#### What is needed
The answer consists of the lines from the line holding "You are a GUI" through the last line of the entries, retyped exactly, and nothing else. No pictures belong in it.

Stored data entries
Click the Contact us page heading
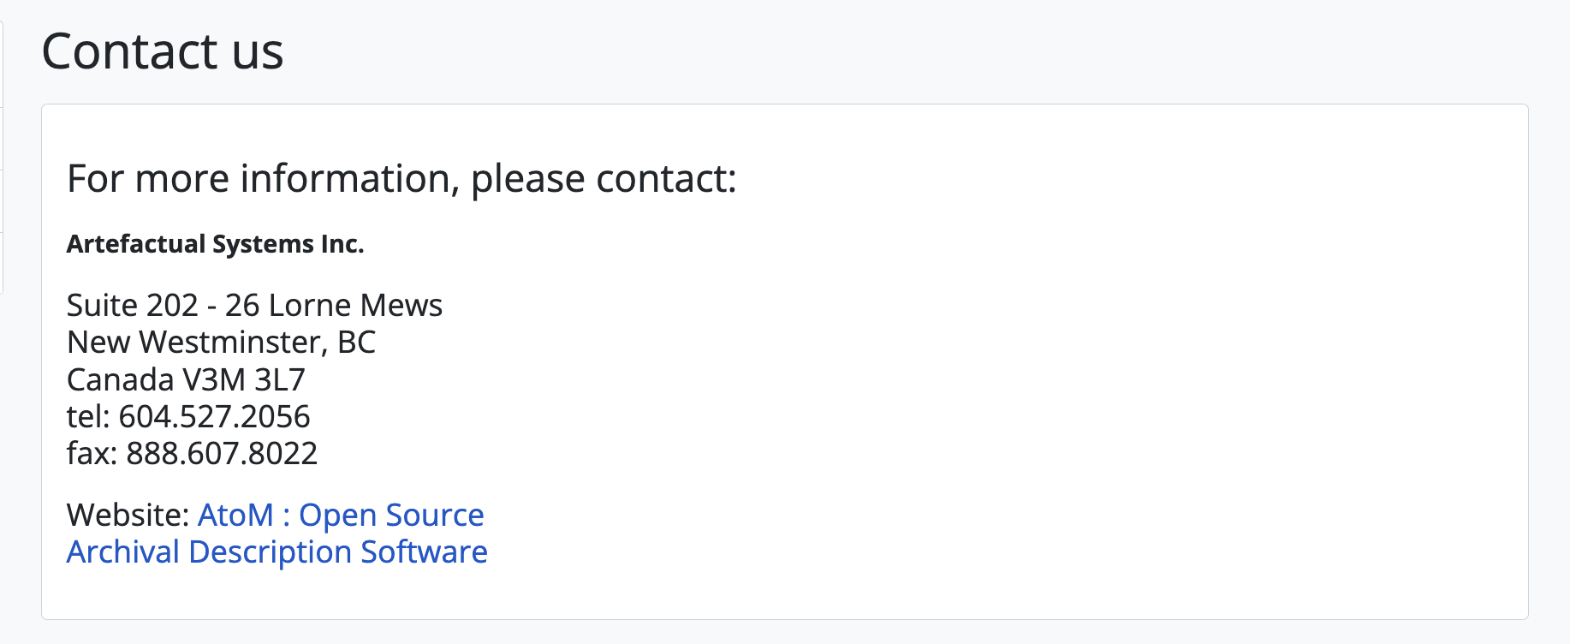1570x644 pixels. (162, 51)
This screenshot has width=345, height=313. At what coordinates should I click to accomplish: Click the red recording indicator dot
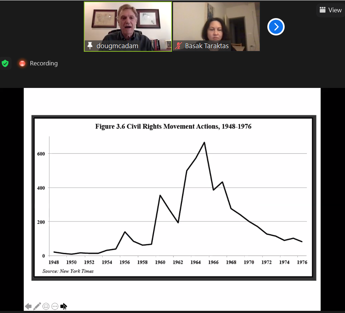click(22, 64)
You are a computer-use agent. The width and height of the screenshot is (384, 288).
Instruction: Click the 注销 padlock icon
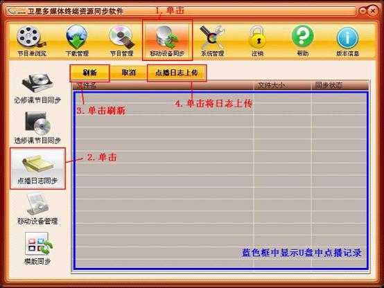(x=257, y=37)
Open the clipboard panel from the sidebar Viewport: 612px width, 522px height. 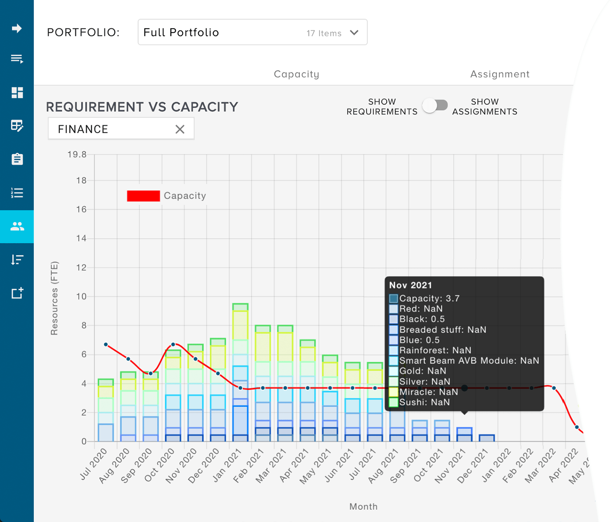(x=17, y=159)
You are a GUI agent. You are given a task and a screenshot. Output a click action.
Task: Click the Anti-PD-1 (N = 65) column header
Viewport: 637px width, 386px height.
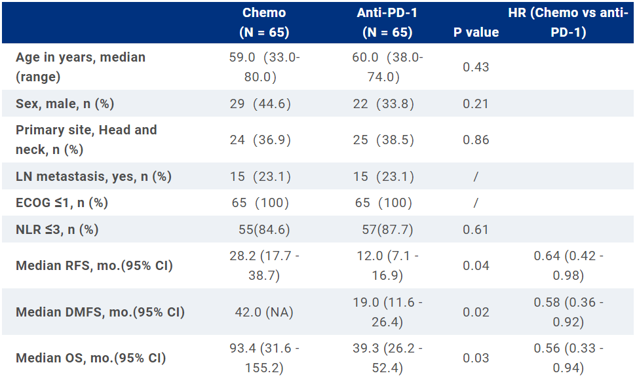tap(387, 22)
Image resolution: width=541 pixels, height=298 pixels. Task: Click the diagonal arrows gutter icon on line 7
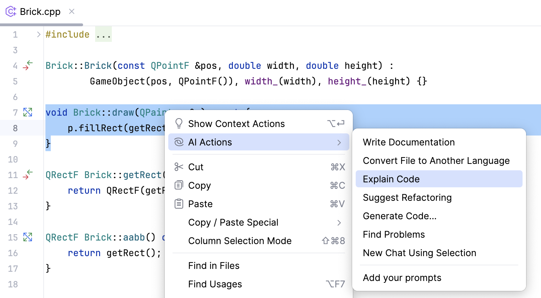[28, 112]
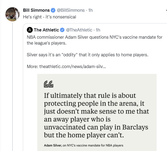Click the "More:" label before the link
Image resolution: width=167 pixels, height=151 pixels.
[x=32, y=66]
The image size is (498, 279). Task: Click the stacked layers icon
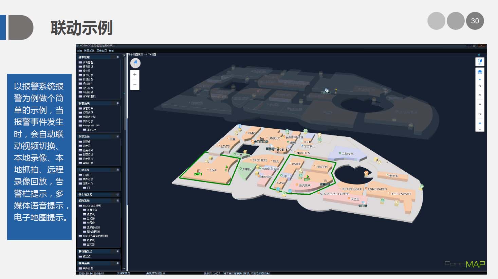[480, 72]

#### Exercise answer
You are a GUI agent. You are given a task and a screenshot. Output a click action.
Task: Click the Anti-PD-1 (N = 65) column header
Viewport: 637px width, 386px height.
tap(387, 22)
Image resolution: width=541 pixels, height=298 pixels. Task: Click the diagonal arrows gutter icon on line 7
[28, 112]
Click the "More:" label before the link
Image resolution: width=167 pixels, height=151 pixels.
[x=32, y=66]
The image size is (498, 279). Task: Click the stacked layers icon
[480, 72]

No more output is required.